:: Exercise inputs ::
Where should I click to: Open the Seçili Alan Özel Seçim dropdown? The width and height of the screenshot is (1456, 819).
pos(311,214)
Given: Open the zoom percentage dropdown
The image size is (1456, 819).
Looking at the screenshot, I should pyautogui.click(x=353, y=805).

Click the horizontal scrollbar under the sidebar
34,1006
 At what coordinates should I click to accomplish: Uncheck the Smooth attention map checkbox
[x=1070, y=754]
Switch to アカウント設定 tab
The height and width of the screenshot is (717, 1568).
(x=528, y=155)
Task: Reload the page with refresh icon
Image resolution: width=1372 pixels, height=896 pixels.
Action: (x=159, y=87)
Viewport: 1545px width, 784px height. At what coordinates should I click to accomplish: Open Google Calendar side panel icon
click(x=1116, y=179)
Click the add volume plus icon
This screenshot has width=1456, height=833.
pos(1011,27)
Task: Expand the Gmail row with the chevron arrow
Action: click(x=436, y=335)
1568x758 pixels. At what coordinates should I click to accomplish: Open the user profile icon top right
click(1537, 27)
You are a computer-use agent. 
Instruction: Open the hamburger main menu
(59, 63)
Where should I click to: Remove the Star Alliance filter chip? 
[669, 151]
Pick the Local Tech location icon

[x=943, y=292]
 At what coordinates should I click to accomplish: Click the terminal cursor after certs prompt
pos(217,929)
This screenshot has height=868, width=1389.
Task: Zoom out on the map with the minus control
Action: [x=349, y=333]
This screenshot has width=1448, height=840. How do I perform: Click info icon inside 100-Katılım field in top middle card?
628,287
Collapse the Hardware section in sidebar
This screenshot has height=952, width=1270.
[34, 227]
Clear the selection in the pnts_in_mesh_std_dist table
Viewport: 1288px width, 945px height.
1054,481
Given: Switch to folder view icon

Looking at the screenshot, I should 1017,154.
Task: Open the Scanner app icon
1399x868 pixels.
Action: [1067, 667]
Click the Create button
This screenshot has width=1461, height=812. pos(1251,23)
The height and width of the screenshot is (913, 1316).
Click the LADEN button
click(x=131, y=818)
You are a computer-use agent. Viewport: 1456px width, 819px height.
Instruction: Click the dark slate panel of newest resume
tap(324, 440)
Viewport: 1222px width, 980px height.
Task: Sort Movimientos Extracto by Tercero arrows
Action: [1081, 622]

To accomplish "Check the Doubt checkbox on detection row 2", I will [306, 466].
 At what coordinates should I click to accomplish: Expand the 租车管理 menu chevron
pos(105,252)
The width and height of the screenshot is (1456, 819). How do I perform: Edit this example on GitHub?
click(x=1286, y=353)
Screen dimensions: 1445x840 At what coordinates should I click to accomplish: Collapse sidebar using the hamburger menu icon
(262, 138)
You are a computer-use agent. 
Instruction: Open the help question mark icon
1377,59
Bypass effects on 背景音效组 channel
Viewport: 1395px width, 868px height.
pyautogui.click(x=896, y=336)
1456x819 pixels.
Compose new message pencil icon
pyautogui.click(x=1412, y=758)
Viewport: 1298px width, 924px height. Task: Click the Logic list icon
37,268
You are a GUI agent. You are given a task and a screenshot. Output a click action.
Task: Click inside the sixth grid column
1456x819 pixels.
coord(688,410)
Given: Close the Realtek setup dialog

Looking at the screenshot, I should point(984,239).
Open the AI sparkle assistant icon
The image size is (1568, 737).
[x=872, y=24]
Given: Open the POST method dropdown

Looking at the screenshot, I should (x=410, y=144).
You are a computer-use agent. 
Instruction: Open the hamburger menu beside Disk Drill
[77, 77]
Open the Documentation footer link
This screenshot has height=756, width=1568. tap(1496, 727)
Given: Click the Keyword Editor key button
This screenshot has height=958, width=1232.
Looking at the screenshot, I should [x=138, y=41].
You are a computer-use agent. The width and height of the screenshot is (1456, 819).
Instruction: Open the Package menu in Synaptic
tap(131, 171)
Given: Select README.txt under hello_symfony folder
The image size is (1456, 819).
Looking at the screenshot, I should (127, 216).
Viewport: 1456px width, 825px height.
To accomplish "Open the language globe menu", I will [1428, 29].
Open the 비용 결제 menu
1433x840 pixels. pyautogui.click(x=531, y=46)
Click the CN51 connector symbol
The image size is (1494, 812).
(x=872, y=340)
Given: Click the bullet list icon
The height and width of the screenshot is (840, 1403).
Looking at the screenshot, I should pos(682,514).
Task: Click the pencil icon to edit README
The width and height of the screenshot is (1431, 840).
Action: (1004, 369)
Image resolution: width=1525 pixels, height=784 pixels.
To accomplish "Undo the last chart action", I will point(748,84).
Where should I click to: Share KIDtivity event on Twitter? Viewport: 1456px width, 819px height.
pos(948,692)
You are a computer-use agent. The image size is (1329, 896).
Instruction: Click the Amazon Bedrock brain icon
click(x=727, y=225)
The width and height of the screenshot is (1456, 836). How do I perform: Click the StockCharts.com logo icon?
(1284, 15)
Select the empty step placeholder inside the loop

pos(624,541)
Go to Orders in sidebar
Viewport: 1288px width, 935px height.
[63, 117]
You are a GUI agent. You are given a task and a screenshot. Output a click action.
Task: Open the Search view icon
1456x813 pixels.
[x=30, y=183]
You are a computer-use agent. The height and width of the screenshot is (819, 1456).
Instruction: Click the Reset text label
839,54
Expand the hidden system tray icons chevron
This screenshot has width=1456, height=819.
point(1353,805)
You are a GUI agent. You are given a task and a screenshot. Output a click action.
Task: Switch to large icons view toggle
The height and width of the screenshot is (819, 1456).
:::
What to do
Word for word, transcribe the data shown above.

Exercise result
Where should I click to: Open the Seçili Alan Özel Seçim dropdown? The width and height of the screenshot is (1456, 819).
pos(311,214)
Given: Open the zoom percentage dropdown
The image size is (1456, 819).
Looking at the screenshot, I should pyautogui.click(x=353, y=805).

Click the horizontal scrollbar under the sidebar
34,1006
 At what coordinates should I click to accomplish: Uncheck the Smooth attention map checkbox
[x=1070, y=754]
Switch to アカウント設定 tab
The height and width of the screenshot is (717, 1568).
(x=528, y=155)
Task: Reload the page with refresh icon
Image resolution: width=1372 pixels, height=896 pixels.
Action: (x=159, y=87)
Viewport: 1545px width, 784px height. At what coordinates should I click to accomplish: Open Google Calendar side panel icon
click(x=1116, y=179)
Click the add volume plus icon
This screenshot has width=1456, height=833.
pos(1011,27)
Task: Expand the Gmail row with the chevron arrow
Action: click(x=436, y=335)
1568x758 pixels. At what coordinates should I click to accomplish: Open the user profile icon top right
click(1537, 27)
You are a computer-use agent. 
Instruction: Open the hamburger main menu
(59, 63)
Where should I click to: Remove the Star Alliance filter chip? 
[669, 151]
Pick the Local Tech location icon

[x=943, y=292]
 At what coordinates should I click to accomplish: Click the terminal cursor after certs prompt
pos(217,929)
This screenshot has height=868, width=1389.
Task: Zoom out on the map with the minus control
Action: [x=349, y=333]
This screenshot has width=1448, height=840. How do I perform: Click info icon inside 100-Katılım field in top middle card?
628,287
Collapse the Hardware section in sidebar
This screenshot has height=952, width=1270.
[34, 227]
Clear the selection in the pnts_in_mesh_std_dist table
Viewport: 1288px width, 945px height.
1054,481
Given: Switch to folder view icon

Looking at the screenshot, I should 1017,154.
Task: Open the Scanner app icon
1399x868 pixels.
Action: [1067, 667]
Click the Create button
This screenshot has width=1461, height=812. pos(1251,23)
The height and width of the screenshot is (913, 1316).
Click the LADEN button
click(x=131, y=818)
You are a computer-use agent. Viewport: 1456px width, 819px height.
Instruction: Click the dark slate panel of newest resume
tap(324, 440)
Viewport: 1222px width, 980px height.
Task: Sort Movimientos Extracto by Tercero arrows
Action: [1081, 622]

To accomplish "Check the Doubt checkbox on detection row 2", I will [306, 466].
 At what coordinates should I click to accomplish: Expand the 租车管理 menu chevron
pos(105,252)
The width and height of the screenshot is (1456, 819). How do I perform: Edit this example on GitHub?
click(x=1286, y=353)
Screen dimensions: 1445x840 At what coordinates should I click to accomplish: Collapse sidebar using the hamburger menu icon
(262, 138)
You are a computer-use agent. 
Instruction: Open the help question mark icon
1377,59
Bypass effects on 背景音效组 channel
Viewport: 1395px width, 868px height.
pyautogui.click(x=896, y=336)
1456x819 pixels.
Compose new message pencil icon
pyautogui.click(x=1412, y=758)
Viewport: 1298px width, 924px height. Task: Click the Logic list icon
37,268
You are a GUI agent. You are given a task and a screenshot. Output a click action.
Task: Click inside the sixth grid column
1456x819 pixels.
coord(688,410)
Given: Close the Realtek setup dialog

Looking at the screenshot, I should point(984,239).
Open the AI sparkle assistant icon
The image size is (1568, 737).
[x=872, y=24]
Given: Open the POST method dropdown

Looking at the screenshot, I should (x=410, y=144).
You are a computer-use agent. 
Instruction: Open the hamburger menu beside Disk Drill
[77, 77]
Open the Documentation footer link
This screenshot has height=756, width=1568. tap(1496, 727)
Given: Click the Keyword Editor key button
This screenshot has height=958, width=1232.
Looking at the screenshot, I should [x=138, y=41].
You are a computer-use agent. The width and height of the screenshot is (1456, 819).
Instruction: Open the Package menu in Synaptic
tap(131, 171)
Given: Select README.txt under hello_symfony folder
The image size is (1456, 819).
Looking at the screenshot, I should (127, 216).
Viewport: 1456px width, 825px height.
To accomplish "Open the language globe menu", I will [1428, 29].
Open the 비용 결제 menu
1433x840 pixels. pyautogui.click(x=531, y=46)
Click the CN51 connector symbol
The image size is (1494, 812).
(x=872, y=340)
Given: Click the bullet list icon
The height and width of the screenshot is (840, 1403).
Looking at the screenshot, I should pos(682,514).
Task: Click the pencil icon to edit README
The width and height of the screenshot is (1431, 840).
Action: (1004, 369)
Image resolution: width=1525 pixels, height=784 pixels.
To accomplish "Undo the last chart action", I will point(748,84).
Where should I click to: Share KIDtivity event on Twitter? Viewport: 1456px width, 819px height.
pos(948,692)
You are a computer-use agent. The image size is (1329, 896).
Instruction: Click the Amazon Bedrock brain icon
click(x=727, y=225)
The width and height of the screenshot is (1456, 836). How do I perform: Click the StockCharts.com logo icon?
(1284, 15)
Select the empty step placeholder inside the loop

pos(624,541)
Go to Orders in sidebar
Viewport: 1288px width, 935px height.
[63, 117]
You are a GUI agent. You are given a task and a screenshot. Output a click action.
Task: Open the Search view icon
1456x813 pixels.
[x=30, y=183]
You are a computer-use agent. The height and width of the screenshot is (819, 1456).
Instruction: Click the Reset text label
839,54
Expand the hidden system tray icons chevron
This screenshot has width=1456, height=819.
point(1353,805)
You are a GUI agent. You are given a task and a screenshot. Output a click action.
Task: Switch to large icons view toggle
The height and width of the screenshot is (819, 1456).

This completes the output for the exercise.